(Testo proposto)

«No, non ho più la forza di sopportare. Dio! che cosa fanno di me! Mi versano in testa acqua fredda. Non mi ascoltano, non mi vedono, non mi danno retta. Che cosa gli ho fatto? Perchè mi torturano? Che cosa vogliono da me, poveretto? Salvatemi! Portatemi via! Datemi una trojka di cavalli veloci come il vento! A cassetta, mio cocchiere; tintinna, mia campanella; impennatevi, cavalli, e portatemi via da questo mondo! Ecco che il cielo turbina davanti a me; lontano brilla una stellina; sotto di me corre la foresta con gli alberi scuri e con la luna; una nebbia bluastra si stende sotto i miei piedi; nella nebbia vibra una corda; da una parte c’è il mare, dall’altra l’Italia; ecco che si vedono anche le izbe russe. È la mia casa quella che azzurreggia lontano?»

Così, nelle righe conclusive del Diario di un pazzo,Nikolaj Gogol’ affida al suo protagonista, l’impiegato folle Poprišcin, il compito di prefigurare quella curiosa illusione ottica che, puntualmente, si verificherà due anni più tardi nel marzo 1837, quando lo scrittore ventisettenne, dopo un tortuoso viaggio attraverso la Germania e la Francia, mise per la prima volta piede in Italia. In fuga da se stesso, ma anzitutto dall’incomprensione che, a suo dire, la critica aveva colpevolmente riservato alla messinscena del Revisore, Gogol’ approderà a Roma nell’imminenza delle festività pasquali, per constatare come l’immagine delle izbe patrie annerite dal fumo si fosse sovraimpressa, in maniera tanto incongrua quanto fatale, al paesaggio esotico di rovine e pini marittimi.

«Che dirti in generale dell’Italia? L’impressione che ho è di essere capitato da possidenti ucraini di vecchio stampo», scriverà il 15 aprile all’amico Aleksandr Danilevskij, citando il titolo di un proprio racconto e osservando come le porte decrepite delle case, i candelabri polverosi e i cibi cucinati all’antica che l’avevano accolto nella città eterna contrastassero decisamente con il «quadro di cambiamenti» della modernità che lo aveva colpito fino ad allora, a Parigi e altrove. A Roma invece la sensazione che tutto si fosse «fermato in un punto» e non riuscisse più ad andare avanti, l’aveva riportato inaspettatamente a casa.

«Io son nato qui. Mi sono di nuovo risvegliato in patria», assicura in aprile al poeta Zukovskij, precisando poi come tale termine fosse da intendersi ovviamente in una accezione tutta spirituale, come quell’autentica patria dell’anima che lo scrittore abitava ancor prima di venire al mondo. Una sorta di variazione sul tema codificato da Lord Byron con l’apostrofe «Oh Rome! My country! City of the soul!» nel Childe Harolds Pilgrimage, che dimostra la natura innanzitutto letteraria dell’esperienza vissuta da Gogol’ a sud delle Alpi.

(Consegne)
1: Secondo il testo su Gogol’ in Italia, in quale mese e anno lo scrittore mise piede in Italia per la prima volta?
2: Trascrivi fedelmente il passo del testo su Gogol’ in Italia che va da "Così, nelle righe" fino a "e pini marittimi.", compresi.

(Estratti dei dati)
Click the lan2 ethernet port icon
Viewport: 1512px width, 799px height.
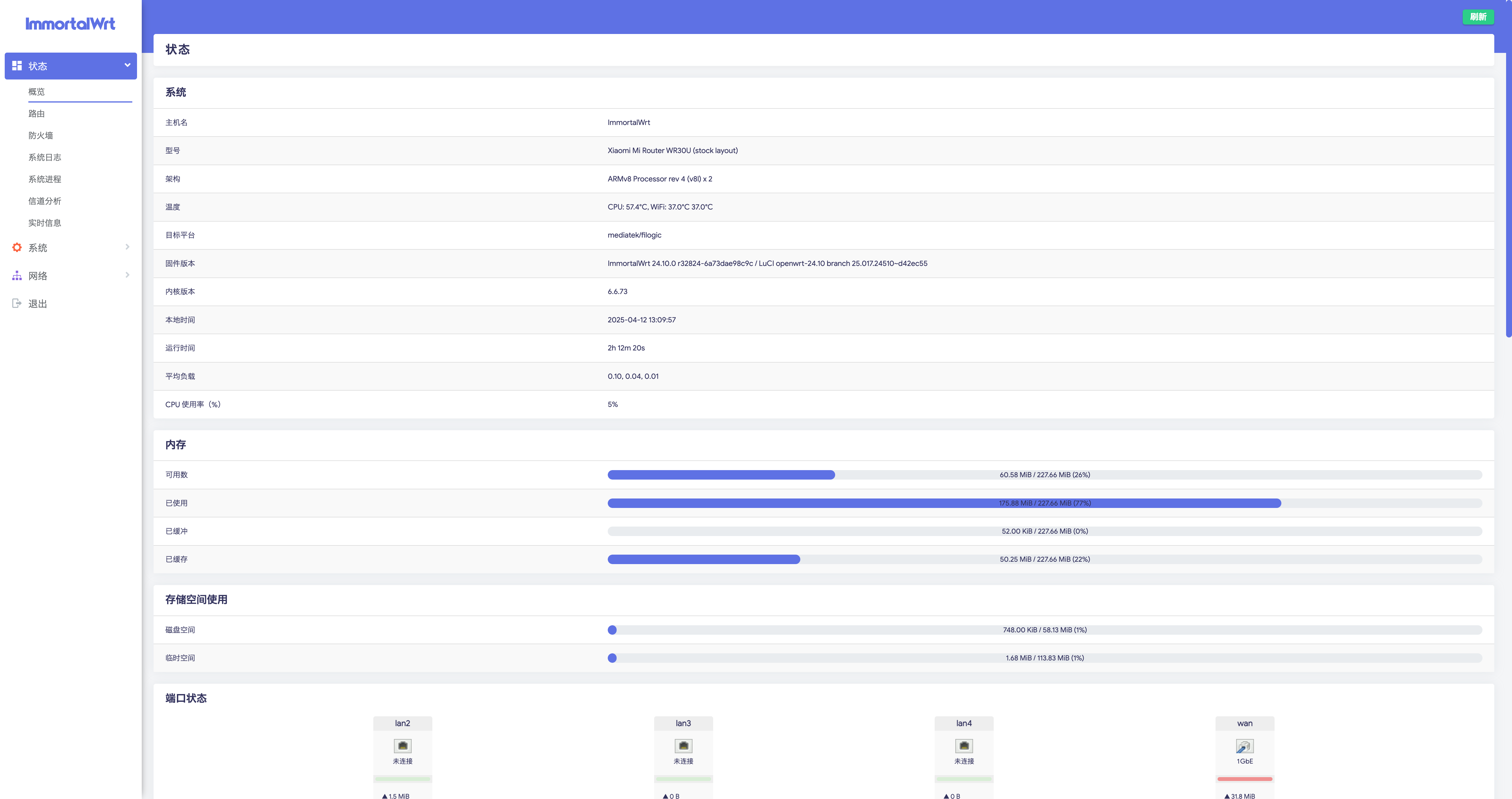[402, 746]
--
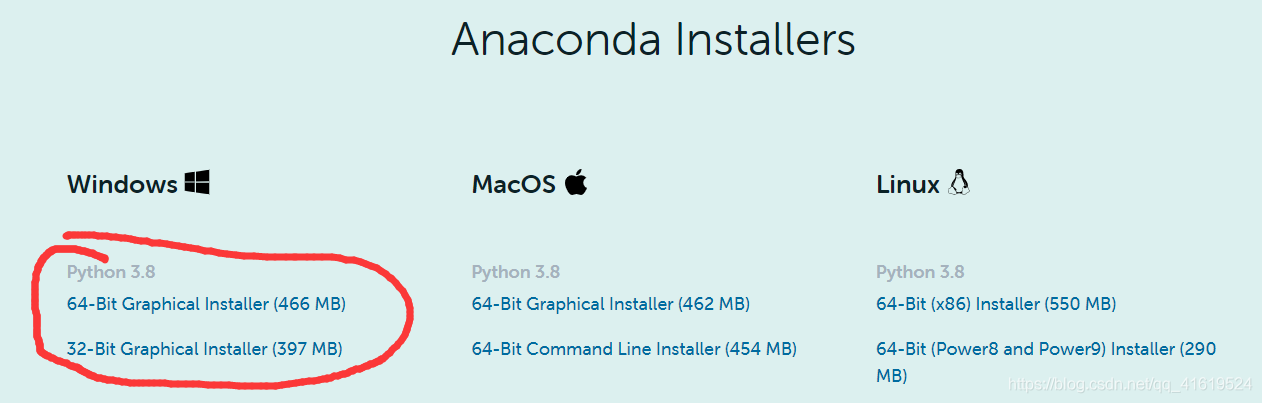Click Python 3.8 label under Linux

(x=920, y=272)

(Risposte alle consegne)
1: Nel marzo 1837.

2:
Così, nelle righe conclusive del Diario di un pazzo,Nikolaj Gogol’ affida al suo protagonista, l’impiegato folle Poprišcin, il compito di prefigurare quella curiosa illusione ottica che, puntualmente, si verificherà due anni più tardi nel marzo 1837, quando lo scrittore ventisettenne, dopo un tortuoso viaggio attraverso la Germania e la Francia, mise per la prima volta piede in Italia. In fuga da se stesso, ma anzitutto dall’incomprensione che, a suo dire, la critica aveva colpevolmente riservato alla messinscena del Revisore, Gogol’ approderà a Roma nell’imminenza delle festività pasquali, per constatare come l’immagine delle izbe patrie annerite dal fumo si fosse sovraimpressa, in maniera tanto incongrua quanto fatale, al paesaggio esotico di rovine e pini marittimi.